February 19, 2021

Reviews

While it may be true that all is fair in love and war, John Lyly didn't say anything about book reviews. 

A book will receive different reviews based on its genre, format, and author. As mentioned in class, eBook-only titles are reviewed relatively infrequently in professional publications. This creates a problem for collection development, since many collection developers rely on professional reviews to help them decide which items to purchase, myself included. In fact, I rarely purchase an item without first checking both professional and amateur reviews. Granted, this is not the only tool they rely on, but it creates a significant disadvantage for one book to be reviewed prolifically while another is largely ignored.

The pattern that emerges is a confirmation bias: books that are heavily reviewed are more likely to be purchased by libraries, which leads libraries to only seek out similar books for future consideration. Works that may be a "perfect fit" for a collection are easily overlooked simply because they are not reviewed by professional sources that librarians consult.

Let's look at an example to understand this more clearly. The holiday romance novel The Billionaire's First Christmas by Holly Rayner has not been widely reviewed by professional sources. It has, however, been reviewed on Amazon and a personal blog. 

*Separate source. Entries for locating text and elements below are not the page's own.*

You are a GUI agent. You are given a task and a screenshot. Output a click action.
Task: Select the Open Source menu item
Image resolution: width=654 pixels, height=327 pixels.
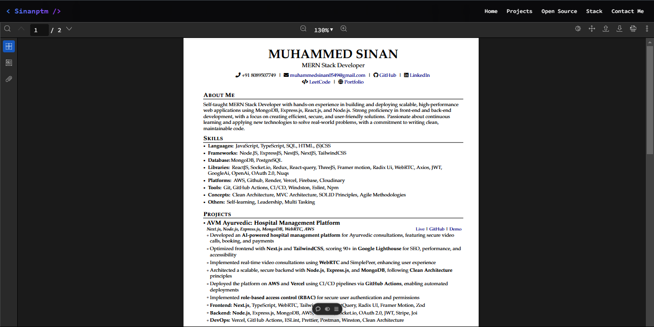pyautogui.click(x=559, y=11)
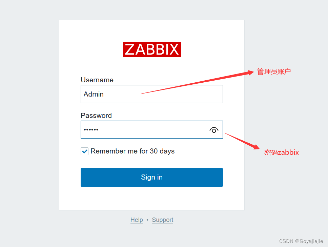Open the Help link
Image resolution: width=328 pixels, height=247 pixels.
coord(137,220)
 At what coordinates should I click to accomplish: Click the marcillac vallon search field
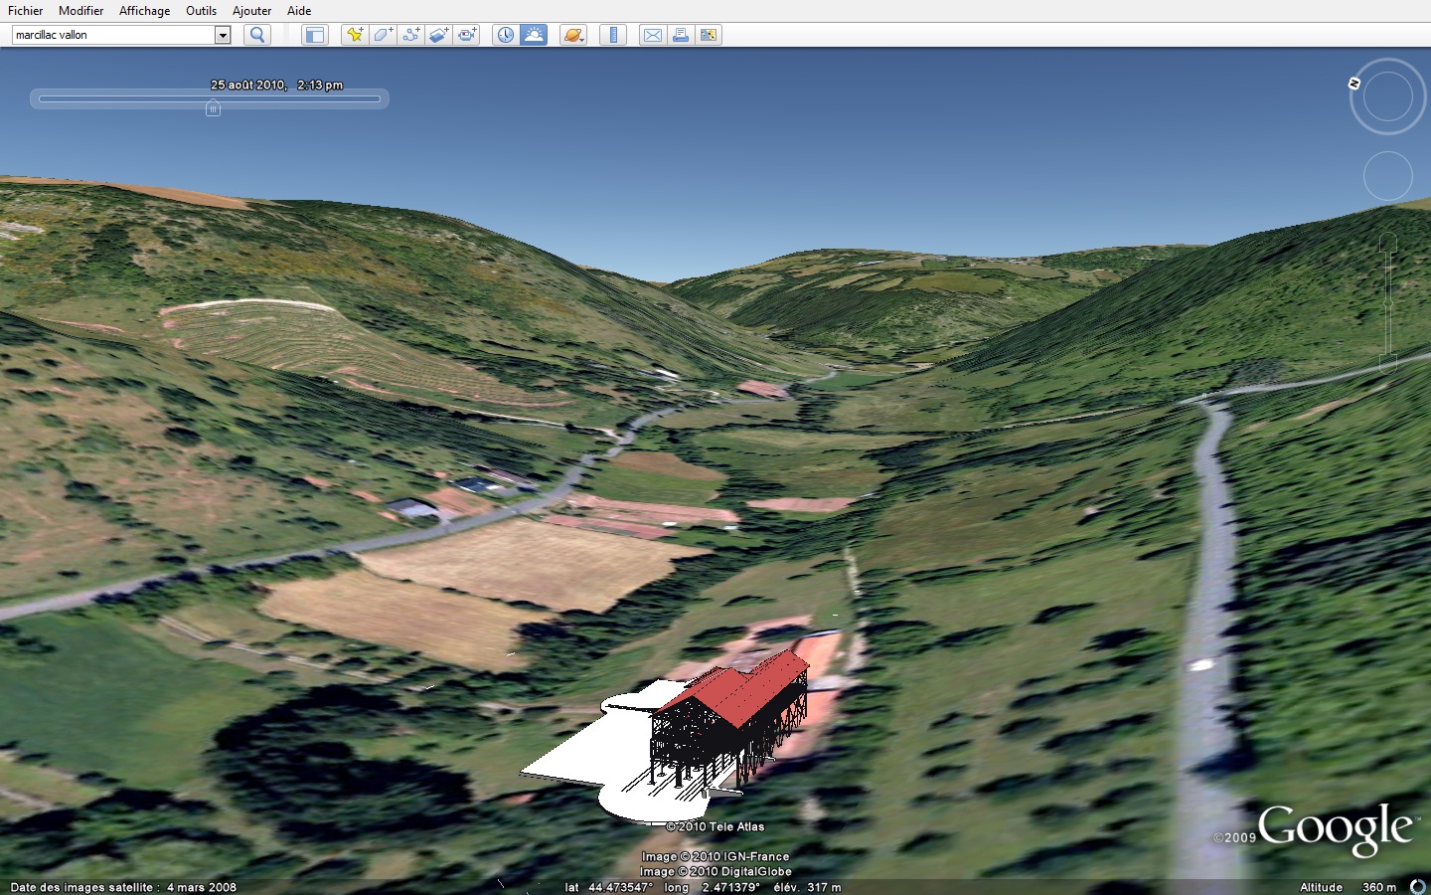[x=112, y=35]
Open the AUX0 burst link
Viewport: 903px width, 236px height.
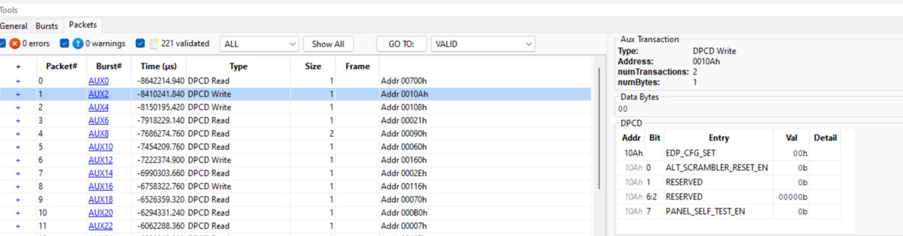tap(98, 81)
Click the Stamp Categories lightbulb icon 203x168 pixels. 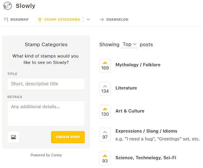pos(40,20)
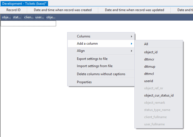The image size is (193, 137).
Task: Expand the Add a column submenu arrow
Action: point(131,44)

Both of these reviews have dubious reliability: the Amazon review contains several run-on sentences and comma splices. It doesn't tell me much about the book beyond a vague plot summary and that the reviewer enjoyed it enough to give it four stars.

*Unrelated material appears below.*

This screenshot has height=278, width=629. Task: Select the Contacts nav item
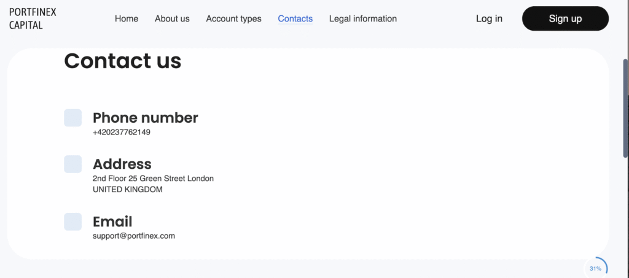(295, 19)
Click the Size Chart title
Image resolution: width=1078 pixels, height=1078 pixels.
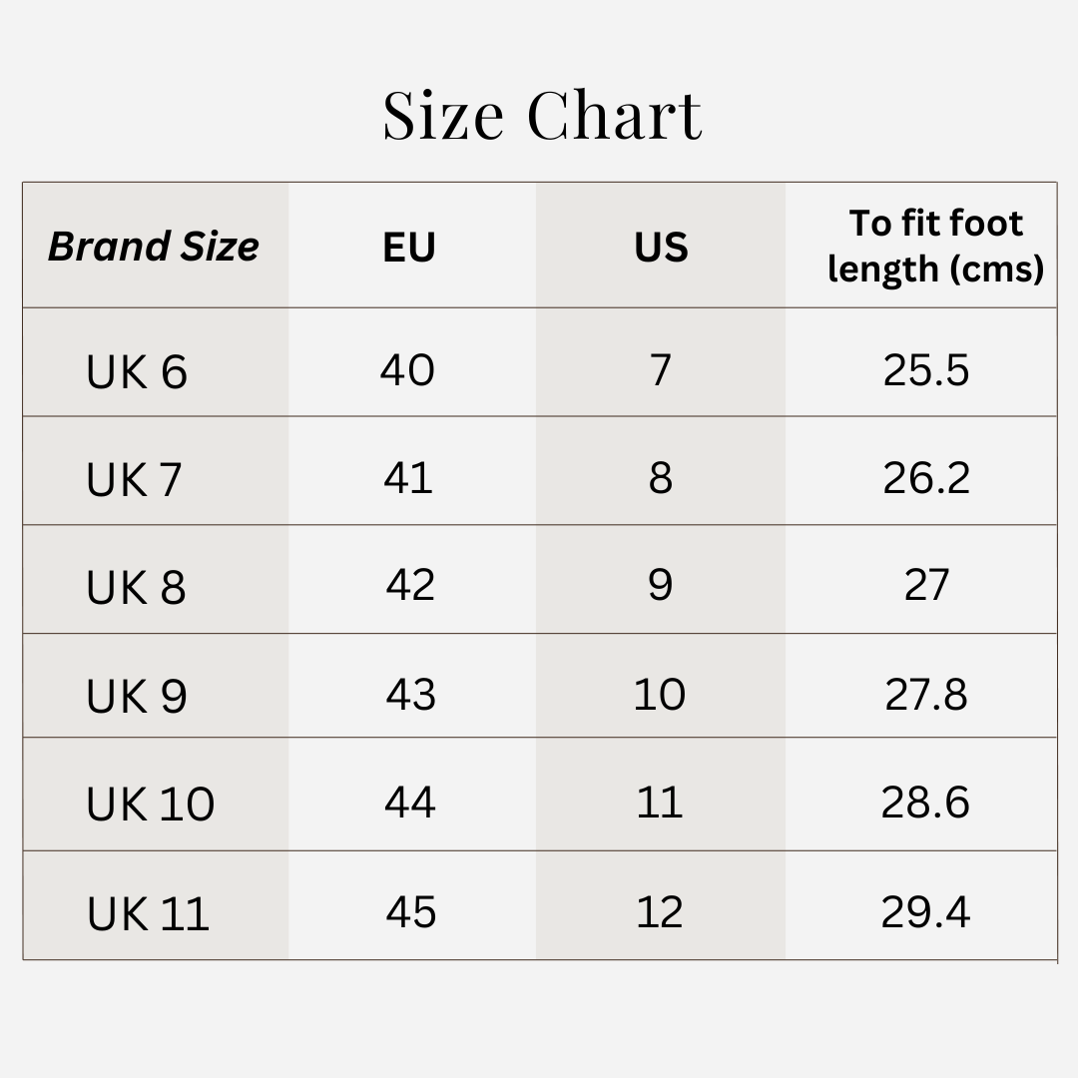tap(542, 115)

The blog review fares a little better, but not much: it provides a plot summary, which I suspect may have been provided by a publisher. The reviewer comments on how brief the book is and that it seems run-of-the-mill, giving it three stars. 

Based on these rather lackluster reviews, I would be unlikely to buy this book for my collection. There doesn't seem to be much to set this short work apart from others of its kind. Considering the fact that it is holiday themed, and therefore likely to see less circulation year-round, I would choose buy other titles for my collection over this one (unless I received patron requests for this title in particular).

Contrast the reviews of this book with Angela's Ashes by Frank McCourt, a popular memoir first published in 1996. It has been reviewed by virtually all of the major professional publications: Kirkus, Library Journal, Booklist, New York Review of Books, London Review of Books, School Library Journal, New York Times Review of Books, Publishers Weekly - in fine, I couldn't find a professional book review that didn't have an article on this title.

The sheer volume of professional reviews (most of which are positive, by the way) strongly encourages me to purchase this title. Combined with its 1997 Pulitzer Prize, its status as a #1 New York Times Bestseller, its movie adaptation, and its literary and cultural significance, it seems almost impossible not to include this title in my collection.

Now, certainly this isn't fair. Who could say which of the two is a better book? Who could say what it even means for one book to be "better" than another? Regardless of which book is "better," it is clear that the amount of reviews tends to skew a library's collection to favor the over-reviewed and slight the under-reviewed. Now, this sometimes makes sense: a poorly written book is unlikely to receive overwhelming numbers of reviews, regardless of its format. But how do we as collection developers correct for very well-written books that are skipped over by professional reviewers? 

Perhaps we must adopt a more "biblical" approach: "I will send for many hunters, and they will hunt them down on every mountain and hill and from the crevices of the rocks" (New International Version, Jer. 16.16). Librarians must be these "hunters," searching for quality literature out of the "crevices of the rocks," so to speak. (I am 100% certain this is exactly what the prophet Jeremiah was referring to when he penned this phrase.) A library's collection should offer a wide variety of options for its patrons, and this may require a collection developer to stray from the beaten path from time to time. Delving into genre-specific publications, for example, can help to flesh out the diamonds in the rough.

I'd like to drop in a note here about negative reviews: quite often, I find that knowing why someone didn't like a book is as important as knowing why someone else liked it. Often, a negative review can help inform me about a potential purchase. 

That said, professional publishers should take care to avoid becoming cynical and derogatory; I can understand why some review sources adopt the philosophy that Thumper's father taught him in Disney's Bambi

If you can't say something nice, don't say nothing at all.
If you can't say something nice, don't say nothing at all.